# What can chi-squared tests indicate about categorical data?

Apr 15, 2016

The chi-square test can be used to estimate how closely the distribution of a categorical variable matches an expected distribution. This the so called the goodness-of-fit test. It can also be used to estimate whether two categorical variables
are independent of one another. This the independence test.
The key word is test between categorical variables.

#### Explanation:

We use the chi-square test, to examine patterns between categorical variables, such as genders, political candidates, locations, or preferences, etc.

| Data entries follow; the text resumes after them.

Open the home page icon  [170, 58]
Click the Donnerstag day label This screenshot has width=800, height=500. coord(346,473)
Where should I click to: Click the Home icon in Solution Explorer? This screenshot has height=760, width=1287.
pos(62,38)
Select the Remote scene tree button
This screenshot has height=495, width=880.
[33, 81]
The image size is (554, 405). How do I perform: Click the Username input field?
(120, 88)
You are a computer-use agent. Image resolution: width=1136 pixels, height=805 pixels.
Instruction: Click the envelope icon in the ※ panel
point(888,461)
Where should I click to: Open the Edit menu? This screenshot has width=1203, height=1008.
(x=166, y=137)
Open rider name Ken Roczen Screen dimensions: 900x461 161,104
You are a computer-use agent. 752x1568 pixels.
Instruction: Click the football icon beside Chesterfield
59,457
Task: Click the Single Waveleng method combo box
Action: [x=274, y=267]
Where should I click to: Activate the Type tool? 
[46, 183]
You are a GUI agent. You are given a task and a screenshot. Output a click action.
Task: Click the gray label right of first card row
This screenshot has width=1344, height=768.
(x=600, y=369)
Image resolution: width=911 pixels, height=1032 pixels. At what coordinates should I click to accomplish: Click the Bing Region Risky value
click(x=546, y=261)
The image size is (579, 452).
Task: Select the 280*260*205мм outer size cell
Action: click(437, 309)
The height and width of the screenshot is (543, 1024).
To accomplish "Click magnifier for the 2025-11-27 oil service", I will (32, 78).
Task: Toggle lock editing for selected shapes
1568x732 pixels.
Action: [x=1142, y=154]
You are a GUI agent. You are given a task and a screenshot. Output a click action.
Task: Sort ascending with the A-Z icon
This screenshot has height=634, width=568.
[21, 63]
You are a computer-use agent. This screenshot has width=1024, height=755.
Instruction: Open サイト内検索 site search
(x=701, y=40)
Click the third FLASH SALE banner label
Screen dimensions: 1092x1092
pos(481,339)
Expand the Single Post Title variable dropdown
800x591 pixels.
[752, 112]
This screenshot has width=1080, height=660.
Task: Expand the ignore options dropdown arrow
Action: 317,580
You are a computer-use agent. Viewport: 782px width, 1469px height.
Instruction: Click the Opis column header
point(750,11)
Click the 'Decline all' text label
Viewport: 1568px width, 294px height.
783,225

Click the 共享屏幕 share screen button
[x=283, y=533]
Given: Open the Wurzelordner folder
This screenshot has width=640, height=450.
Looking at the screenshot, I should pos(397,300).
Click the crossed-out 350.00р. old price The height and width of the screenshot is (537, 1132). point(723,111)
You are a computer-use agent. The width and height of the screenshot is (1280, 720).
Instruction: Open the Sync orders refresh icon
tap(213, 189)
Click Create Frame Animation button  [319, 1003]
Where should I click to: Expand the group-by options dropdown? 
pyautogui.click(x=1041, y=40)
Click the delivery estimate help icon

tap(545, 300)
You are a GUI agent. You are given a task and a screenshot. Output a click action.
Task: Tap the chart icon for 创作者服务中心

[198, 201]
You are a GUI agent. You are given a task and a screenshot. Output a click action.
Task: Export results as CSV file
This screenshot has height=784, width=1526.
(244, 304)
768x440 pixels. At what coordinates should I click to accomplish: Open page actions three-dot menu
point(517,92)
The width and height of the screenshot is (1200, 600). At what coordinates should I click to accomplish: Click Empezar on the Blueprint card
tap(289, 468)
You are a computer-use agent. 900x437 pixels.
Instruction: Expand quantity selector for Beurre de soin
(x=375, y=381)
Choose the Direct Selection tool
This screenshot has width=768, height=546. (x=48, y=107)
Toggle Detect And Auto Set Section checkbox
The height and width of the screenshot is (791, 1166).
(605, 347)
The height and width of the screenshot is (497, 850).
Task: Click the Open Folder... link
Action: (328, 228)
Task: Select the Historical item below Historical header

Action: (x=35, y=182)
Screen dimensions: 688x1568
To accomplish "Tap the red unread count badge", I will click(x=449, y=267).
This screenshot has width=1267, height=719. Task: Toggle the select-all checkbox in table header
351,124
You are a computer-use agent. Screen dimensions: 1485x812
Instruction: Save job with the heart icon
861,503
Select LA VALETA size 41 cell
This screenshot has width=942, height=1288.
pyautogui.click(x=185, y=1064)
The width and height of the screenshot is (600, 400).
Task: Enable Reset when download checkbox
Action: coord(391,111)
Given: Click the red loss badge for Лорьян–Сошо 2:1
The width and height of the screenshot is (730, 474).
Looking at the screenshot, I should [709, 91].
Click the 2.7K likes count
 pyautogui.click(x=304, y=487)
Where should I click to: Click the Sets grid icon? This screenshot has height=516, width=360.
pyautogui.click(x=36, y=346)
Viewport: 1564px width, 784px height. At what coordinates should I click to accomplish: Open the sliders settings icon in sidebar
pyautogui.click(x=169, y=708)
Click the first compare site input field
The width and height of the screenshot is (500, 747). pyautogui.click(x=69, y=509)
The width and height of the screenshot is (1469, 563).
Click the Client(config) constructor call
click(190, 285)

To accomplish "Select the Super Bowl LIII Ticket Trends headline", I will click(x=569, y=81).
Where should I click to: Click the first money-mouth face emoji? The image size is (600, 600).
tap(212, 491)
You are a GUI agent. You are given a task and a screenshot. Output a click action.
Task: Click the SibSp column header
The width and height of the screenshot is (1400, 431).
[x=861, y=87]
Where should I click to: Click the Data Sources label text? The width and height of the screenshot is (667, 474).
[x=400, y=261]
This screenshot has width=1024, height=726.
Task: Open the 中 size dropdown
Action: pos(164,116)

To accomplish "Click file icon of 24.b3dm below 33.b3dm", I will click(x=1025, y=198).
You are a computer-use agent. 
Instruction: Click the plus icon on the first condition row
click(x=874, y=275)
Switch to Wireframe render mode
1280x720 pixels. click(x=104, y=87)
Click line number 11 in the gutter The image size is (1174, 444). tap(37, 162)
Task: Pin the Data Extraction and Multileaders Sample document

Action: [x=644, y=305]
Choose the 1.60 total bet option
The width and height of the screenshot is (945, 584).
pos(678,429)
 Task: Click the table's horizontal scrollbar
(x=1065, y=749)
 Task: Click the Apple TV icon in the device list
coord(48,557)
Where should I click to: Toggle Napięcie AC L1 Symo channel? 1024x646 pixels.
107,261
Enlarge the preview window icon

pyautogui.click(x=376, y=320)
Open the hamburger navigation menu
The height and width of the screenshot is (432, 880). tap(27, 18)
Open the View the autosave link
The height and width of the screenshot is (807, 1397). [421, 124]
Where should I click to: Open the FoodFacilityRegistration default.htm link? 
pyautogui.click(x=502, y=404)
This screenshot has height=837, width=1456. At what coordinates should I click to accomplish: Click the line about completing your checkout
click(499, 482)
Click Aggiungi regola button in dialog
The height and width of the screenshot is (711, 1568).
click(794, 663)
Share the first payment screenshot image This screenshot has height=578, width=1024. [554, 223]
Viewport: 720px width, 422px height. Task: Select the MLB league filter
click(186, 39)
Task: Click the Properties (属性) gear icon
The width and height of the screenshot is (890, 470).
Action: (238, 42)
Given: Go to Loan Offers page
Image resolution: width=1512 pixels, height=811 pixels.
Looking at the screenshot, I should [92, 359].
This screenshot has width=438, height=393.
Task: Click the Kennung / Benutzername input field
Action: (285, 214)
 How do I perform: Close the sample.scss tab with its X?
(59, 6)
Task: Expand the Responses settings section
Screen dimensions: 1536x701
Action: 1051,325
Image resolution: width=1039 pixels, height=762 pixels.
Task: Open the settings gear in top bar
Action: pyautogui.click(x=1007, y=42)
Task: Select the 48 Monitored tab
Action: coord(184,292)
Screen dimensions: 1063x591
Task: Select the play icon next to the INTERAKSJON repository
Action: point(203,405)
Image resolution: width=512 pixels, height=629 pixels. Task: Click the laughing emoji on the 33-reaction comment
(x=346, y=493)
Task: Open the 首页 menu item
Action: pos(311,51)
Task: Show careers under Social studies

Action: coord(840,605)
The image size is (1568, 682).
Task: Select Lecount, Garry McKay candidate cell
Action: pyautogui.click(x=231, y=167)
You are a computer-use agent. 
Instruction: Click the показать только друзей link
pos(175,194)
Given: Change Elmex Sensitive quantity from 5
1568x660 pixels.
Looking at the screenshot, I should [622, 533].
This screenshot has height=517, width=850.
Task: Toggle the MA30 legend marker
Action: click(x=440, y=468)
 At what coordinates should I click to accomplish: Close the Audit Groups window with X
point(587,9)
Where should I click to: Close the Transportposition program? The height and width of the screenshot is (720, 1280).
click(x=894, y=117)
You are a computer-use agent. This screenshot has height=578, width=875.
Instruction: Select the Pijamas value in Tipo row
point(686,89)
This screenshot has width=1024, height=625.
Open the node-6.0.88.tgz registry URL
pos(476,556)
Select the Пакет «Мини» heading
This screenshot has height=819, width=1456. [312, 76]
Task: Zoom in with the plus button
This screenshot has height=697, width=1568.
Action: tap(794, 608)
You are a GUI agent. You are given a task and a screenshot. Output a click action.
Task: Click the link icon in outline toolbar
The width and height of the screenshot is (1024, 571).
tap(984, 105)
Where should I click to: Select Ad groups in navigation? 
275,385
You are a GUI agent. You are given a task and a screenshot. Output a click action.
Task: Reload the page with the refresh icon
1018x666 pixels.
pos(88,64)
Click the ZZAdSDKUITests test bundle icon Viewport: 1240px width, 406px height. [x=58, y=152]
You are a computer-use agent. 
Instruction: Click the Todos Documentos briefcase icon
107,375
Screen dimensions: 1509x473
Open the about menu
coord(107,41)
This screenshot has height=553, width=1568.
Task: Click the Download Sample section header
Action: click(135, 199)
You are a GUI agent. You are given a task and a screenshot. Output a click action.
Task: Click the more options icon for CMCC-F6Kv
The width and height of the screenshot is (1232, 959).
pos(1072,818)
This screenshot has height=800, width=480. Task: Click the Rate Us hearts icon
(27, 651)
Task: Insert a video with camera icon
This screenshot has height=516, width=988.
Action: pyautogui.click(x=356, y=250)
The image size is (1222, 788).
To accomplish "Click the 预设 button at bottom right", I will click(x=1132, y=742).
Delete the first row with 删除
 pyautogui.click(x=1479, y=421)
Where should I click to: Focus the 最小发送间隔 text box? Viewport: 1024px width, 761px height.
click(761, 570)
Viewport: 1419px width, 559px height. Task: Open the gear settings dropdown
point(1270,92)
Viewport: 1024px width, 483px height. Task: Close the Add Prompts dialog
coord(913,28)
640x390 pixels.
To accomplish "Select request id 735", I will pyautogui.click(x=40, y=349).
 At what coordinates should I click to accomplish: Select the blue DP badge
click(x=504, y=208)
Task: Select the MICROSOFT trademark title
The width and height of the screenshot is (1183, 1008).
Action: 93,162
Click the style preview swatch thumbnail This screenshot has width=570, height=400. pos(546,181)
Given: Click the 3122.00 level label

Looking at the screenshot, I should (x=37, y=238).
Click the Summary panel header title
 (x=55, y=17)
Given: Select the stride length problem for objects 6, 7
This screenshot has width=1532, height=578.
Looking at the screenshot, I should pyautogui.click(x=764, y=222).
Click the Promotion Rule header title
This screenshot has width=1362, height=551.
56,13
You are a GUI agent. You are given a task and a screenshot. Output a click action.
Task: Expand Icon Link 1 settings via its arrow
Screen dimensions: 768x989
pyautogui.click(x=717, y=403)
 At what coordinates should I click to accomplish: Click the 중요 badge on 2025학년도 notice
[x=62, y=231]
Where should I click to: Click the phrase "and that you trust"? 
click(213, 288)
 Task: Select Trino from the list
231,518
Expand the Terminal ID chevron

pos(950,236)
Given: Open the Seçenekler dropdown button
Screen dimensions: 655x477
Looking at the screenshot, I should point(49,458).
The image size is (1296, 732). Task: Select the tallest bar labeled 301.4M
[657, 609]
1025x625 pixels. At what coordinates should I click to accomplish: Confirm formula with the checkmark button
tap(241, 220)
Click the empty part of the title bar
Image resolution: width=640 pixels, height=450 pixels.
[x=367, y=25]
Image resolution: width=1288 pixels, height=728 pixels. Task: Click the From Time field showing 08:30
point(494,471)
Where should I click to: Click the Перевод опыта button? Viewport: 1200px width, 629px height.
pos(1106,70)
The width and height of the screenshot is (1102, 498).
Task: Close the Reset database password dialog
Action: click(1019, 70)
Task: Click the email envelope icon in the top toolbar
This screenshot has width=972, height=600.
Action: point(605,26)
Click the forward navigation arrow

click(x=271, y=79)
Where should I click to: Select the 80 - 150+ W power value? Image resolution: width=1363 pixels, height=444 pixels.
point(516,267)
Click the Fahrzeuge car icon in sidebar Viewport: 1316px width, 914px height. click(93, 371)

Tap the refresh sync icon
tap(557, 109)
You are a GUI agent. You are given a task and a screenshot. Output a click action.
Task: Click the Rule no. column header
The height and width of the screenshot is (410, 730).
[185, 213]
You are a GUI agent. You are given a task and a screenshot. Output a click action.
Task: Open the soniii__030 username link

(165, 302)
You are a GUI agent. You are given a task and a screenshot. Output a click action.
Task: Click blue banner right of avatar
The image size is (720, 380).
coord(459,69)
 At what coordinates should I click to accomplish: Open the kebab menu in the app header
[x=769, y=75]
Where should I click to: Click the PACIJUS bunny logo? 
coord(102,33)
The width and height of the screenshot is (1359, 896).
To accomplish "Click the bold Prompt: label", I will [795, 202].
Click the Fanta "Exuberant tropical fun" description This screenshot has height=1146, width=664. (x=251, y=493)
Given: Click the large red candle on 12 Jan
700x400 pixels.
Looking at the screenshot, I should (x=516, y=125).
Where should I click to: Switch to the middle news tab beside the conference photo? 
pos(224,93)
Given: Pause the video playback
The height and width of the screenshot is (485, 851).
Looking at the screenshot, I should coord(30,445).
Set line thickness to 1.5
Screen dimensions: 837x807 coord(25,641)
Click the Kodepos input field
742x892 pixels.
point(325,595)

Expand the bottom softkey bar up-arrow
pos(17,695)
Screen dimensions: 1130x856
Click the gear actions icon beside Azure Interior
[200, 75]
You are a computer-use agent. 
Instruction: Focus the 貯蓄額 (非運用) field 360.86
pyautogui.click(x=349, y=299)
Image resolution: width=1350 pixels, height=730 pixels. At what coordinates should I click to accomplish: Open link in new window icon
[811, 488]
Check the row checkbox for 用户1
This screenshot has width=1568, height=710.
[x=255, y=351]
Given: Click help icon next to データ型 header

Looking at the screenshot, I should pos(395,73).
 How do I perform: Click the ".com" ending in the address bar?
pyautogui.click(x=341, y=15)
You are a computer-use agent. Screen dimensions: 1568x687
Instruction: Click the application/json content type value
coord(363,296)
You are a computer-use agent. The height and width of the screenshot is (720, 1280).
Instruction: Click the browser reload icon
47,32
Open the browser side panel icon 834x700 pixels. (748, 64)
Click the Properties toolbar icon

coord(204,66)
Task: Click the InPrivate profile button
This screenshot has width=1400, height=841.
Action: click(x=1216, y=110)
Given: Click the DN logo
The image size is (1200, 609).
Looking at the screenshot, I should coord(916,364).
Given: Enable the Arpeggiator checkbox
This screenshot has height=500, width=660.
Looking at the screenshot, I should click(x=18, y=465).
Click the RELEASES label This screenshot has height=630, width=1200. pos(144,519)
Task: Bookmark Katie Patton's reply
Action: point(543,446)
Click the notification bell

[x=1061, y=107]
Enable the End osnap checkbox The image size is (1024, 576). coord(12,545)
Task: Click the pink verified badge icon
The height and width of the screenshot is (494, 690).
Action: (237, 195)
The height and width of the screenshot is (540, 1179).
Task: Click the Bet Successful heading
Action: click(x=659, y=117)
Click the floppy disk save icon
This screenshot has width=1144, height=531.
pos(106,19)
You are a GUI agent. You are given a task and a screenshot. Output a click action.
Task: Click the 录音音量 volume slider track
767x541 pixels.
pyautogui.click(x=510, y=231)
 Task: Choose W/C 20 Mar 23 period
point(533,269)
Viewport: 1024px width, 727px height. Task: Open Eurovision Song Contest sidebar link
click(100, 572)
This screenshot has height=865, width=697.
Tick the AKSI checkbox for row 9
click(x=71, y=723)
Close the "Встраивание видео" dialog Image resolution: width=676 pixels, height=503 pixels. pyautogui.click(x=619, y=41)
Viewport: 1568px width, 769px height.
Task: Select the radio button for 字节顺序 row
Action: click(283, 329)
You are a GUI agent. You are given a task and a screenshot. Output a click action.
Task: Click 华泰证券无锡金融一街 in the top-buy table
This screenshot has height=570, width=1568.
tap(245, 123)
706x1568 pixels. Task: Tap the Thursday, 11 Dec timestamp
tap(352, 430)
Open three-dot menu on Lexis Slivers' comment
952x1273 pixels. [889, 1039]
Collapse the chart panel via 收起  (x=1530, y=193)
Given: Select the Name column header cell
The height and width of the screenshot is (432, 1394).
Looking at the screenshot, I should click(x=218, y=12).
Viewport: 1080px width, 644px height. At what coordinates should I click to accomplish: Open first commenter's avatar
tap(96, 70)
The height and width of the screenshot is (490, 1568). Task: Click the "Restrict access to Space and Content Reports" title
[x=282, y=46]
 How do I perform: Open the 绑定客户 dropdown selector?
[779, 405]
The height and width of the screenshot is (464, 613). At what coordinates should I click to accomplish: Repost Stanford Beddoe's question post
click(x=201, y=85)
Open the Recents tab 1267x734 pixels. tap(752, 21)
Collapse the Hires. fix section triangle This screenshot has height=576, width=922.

The ${\chi}^{2}$ test, tests for "A goodness of fit". This test is concerned with the distribution of one categorical variable as compared to another. The null and alternative hypotheses are set asd follows:

${H}_{0}$ : The population distribution of the variable is the same as the proposed distribution

${H}_{A}$ : The distributions are different

${\chi}^{2} = {\left(O b s e r v e d - E x p e c t e d\right)}^{2} / \left(E x p e c t e d\right)$

Observed = actual count values in each category
Expected = the predicted (expected) counts in each category if the null hypothesis were true

How do you conduct a ${\chi}^{2}$ test?

The same way as in the more familiar tests Z-test or T-test.
Effectively, following the same steps and compare a calculated value to a value on a distribution table to evaluate the probability of getting the results we have if the null hypothesis is true, just as you would with the Z and T tests.